### Records shown
——————————
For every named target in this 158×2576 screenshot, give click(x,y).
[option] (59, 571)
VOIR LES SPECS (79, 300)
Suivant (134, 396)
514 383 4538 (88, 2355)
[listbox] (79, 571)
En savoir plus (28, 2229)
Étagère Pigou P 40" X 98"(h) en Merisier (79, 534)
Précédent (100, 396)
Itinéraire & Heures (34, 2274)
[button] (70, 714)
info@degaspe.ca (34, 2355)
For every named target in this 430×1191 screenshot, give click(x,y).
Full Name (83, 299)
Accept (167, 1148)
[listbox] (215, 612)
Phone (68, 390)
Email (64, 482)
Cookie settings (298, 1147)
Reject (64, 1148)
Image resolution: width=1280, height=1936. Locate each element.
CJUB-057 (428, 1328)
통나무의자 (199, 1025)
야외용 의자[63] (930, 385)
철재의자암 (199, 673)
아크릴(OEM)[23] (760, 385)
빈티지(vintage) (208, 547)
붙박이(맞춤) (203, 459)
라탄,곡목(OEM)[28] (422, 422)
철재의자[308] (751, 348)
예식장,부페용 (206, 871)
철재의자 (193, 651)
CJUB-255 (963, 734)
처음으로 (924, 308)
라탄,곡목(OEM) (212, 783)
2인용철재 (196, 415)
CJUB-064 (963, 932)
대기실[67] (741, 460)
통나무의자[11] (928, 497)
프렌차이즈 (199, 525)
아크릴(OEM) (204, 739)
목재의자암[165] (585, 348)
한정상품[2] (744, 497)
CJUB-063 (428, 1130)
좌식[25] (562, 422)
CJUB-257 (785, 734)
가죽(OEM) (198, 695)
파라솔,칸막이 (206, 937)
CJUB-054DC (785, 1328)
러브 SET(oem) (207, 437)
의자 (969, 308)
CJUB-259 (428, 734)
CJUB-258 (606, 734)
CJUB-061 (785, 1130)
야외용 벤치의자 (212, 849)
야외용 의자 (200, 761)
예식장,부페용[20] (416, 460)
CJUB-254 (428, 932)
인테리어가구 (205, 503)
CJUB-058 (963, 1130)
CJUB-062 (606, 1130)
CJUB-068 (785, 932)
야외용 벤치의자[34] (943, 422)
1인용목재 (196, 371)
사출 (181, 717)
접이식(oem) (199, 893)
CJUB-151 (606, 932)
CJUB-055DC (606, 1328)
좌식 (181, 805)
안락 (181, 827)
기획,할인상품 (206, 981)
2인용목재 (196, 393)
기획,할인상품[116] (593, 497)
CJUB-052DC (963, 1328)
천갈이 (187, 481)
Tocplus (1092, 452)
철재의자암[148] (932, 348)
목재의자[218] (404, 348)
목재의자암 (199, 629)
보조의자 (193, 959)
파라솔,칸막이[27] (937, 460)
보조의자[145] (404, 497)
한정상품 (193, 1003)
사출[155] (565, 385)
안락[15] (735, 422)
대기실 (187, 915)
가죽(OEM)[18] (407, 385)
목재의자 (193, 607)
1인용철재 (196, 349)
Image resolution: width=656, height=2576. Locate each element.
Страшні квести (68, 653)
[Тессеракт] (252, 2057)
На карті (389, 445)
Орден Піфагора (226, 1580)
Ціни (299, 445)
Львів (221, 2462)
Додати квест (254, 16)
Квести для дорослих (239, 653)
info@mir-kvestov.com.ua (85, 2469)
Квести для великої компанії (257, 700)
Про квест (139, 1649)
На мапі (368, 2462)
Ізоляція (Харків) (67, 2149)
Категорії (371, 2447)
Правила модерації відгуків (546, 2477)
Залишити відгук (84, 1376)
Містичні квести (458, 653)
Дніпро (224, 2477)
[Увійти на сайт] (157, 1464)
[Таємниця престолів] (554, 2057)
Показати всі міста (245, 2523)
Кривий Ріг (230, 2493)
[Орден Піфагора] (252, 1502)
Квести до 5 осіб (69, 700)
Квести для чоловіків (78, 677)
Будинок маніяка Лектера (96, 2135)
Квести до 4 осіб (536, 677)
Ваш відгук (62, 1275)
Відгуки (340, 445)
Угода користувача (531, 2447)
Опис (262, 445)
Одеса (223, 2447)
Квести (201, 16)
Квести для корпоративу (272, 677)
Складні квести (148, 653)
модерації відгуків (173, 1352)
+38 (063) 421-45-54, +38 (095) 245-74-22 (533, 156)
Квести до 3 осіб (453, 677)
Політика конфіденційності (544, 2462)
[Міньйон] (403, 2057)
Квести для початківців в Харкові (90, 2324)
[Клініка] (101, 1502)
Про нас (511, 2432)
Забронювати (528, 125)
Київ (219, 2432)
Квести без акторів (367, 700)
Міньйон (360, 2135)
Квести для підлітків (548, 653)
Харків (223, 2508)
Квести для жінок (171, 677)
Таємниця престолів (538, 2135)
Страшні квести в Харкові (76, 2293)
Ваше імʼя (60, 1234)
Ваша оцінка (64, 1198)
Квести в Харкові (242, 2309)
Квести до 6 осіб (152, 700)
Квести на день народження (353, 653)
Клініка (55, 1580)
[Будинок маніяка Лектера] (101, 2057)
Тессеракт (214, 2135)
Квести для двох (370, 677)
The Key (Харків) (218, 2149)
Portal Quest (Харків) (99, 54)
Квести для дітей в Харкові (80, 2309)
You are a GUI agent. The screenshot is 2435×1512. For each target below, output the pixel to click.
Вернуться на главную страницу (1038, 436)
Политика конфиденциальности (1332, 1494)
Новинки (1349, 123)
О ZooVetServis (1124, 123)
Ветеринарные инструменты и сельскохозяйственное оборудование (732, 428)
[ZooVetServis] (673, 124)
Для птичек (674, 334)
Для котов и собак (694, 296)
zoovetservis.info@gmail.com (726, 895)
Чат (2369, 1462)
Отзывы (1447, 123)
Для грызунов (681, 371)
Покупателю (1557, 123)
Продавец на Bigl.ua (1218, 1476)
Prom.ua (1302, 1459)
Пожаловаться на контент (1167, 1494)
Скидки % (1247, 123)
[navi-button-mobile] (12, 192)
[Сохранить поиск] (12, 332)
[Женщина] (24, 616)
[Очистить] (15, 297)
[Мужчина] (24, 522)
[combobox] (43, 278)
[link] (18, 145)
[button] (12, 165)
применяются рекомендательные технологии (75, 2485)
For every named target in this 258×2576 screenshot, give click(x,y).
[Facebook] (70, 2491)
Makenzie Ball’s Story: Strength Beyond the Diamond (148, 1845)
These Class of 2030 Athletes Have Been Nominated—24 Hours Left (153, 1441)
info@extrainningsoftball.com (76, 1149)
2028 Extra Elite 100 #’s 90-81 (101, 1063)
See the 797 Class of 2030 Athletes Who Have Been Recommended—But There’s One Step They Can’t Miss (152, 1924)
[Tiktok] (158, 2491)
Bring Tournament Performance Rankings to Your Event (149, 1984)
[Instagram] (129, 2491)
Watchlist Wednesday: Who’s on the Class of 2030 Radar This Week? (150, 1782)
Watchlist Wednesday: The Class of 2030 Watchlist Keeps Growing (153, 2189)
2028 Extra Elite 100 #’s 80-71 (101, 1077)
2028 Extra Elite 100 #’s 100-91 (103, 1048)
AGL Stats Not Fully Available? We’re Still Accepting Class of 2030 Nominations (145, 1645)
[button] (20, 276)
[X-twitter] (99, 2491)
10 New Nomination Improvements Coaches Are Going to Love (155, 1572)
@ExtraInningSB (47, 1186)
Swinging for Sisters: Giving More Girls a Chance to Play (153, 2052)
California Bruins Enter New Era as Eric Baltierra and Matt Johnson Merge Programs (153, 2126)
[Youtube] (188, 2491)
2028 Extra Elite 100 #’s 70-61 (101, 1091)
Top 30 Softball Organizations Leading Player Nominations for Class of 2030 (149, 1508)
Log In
——————————
### Task goal
What you give back should be only the lines of the records above, starting at the line with "[Мужчина] (24, 522)" and ending at the line with "2028 Extra Elite 100 #’s 70-61 (101, 1091)", restated word for word.

### Result
[Мужчина] (24, 522)
[combobox] (43, 278)
[link] (18, 145)
[button] (12, 165)
применяются рекомендательные технологии (75, 2485)
For every named target in this 258×2576 screenshot, give click(x,y).
[Facebook] (70, 2491)
Makenzie Ball’s Story: Strength Beyond the Diamond (148, 1845)
These Class of 2030 Athletes Have Been Nominated—24 Hours Left (153, 1441)
info@extrainningsoftball.com (76, 1149)
2028 Extra Elite 100 #’s 90-81 (101, 1063)
See the 797 Class of 2030 Athletes Who Have Been Recommended—But There’s One Step They Can’t Miss (152, 1924)
[Tiktok] (158, 2491)
Bring Tournament Performance Rankings to Your Event (149, 1984)
[Instagram] (129, 2491)
Watchlist Wednesday: Who’s on the Class of 2030 Radar This Week? (150, 1782)
Watchlist Wednesday: The Class of 2030 Watchlist Keeps Growing (153, 2189)
2028 Extra Elite 100 #’s 80-71 (101, 1077)
2028 Extra Elite 100 #’s 100-91 (103, 1048)
AGL Stats Not Fully Available? We’re Still Accepting Class of 2030 Nominations (145, 1645)
[button] (20, 276)
[X-twitter] (99, 2491)
10 New Nomination Improvements Coaches Are Going to Love (155, 1572)
@ExtraInningSB (47, 1186)
Swinging for Sisters: Giving More Girls a Chance to Play (153, 2052)
California Bruins Enter New Era as Eric Baltierra and Matt Johnson Merge Programs (153, 2126)
[Youtube] (188, 2491)
2028 Extra Elite 100 #’s 70-61 (101, 1091)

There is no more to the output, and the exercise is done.